Protistology 3 (4) 265–272 (2004)
Identification of Microsporidia infections in nature: light microscopy or PCR?
Yuliya Y. Sokolova 1, 2, 3, Igor M. Sokolov 1, 4 and James R. Fuxa 1
1 Department of Entomology Louisiana Agricultural Experiment Station and Louisiana State
University Agricultural Center Baton Rouge, Louisiana, USA
Thelohania solenopsae is a natural pathogen of the red imported fire ant Solenopsis invictae, a pest widely distributed in the southern USA. Several introductions of T. solenopsae have succeeded in certain areas where microsporidium does not occur in assessment of T. solenopsae as a long-term biological control agent. A major problem in field introductions is monitoring of microsporidian infections in the release sites. The present research compared methods of detection of microsporidiosis in populations of fire ants after experimental introductions. These techniques included observation of fresh smears under phase contrast optics, Giemsa and Chromotrope-based trichrome staining, and PCR. Success/failure diagnosis by each method were compared and statistically treated by a sign test.

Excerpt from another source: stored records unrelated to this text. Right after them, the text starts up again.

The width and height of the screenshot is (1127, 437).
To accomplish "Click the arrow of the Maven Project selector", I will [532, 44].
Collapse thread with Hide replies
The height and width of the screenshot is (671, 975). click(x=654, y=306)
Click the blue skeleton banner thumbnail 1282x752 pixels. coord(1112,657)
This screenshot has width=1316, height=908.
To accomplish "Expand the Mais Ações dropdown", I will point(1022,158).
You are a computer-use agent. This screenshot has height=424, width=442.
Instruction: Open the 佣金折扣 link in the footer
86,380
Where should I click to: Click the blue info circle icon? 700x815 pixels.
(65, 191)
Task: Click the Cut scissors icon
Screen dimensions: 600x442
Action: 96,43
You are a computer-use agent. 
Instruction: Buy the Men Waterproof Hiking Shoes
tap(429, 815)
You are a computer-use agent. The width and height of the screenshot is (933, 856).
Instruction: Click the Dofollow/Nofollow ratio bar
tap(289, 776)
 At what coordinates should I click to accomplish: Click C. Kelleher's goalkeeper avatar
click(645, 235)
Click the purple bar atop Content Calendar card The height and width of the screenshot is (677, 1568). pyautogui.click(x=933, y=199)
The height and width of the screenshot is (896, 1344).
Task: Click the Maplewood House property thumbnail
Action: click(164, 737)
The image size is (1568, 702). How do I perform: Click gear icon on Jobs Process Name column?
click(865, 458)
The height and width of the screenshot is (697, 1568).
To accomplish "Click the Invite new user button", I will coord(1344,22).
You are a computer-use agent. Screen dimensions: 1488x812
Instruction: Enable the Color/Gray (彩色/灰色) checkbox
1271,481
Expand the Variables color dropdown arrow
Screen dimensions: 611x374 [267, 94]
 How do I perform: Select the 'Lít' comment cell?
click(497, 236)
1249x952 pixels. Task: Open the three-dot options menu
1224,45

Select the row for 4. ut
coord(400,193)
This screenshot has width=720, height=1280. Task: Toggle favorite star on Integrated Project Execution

Examination of fresh smears under phase contrast optics is not efficient and can be excluded from the diagnostic procedure. The Trichrome stain enhances diagnosis and is preferable to the Giemsa stain previously used. PCR is useful in samples that test negative by the Trichrome stain, because spores represent only a part of the complicated life cycle of T. solenopsae, and failure of their visualization by light microscopy can cause false negative diagnoses. A new procedure is suggested to detect microsporidiosis in field populations of insects.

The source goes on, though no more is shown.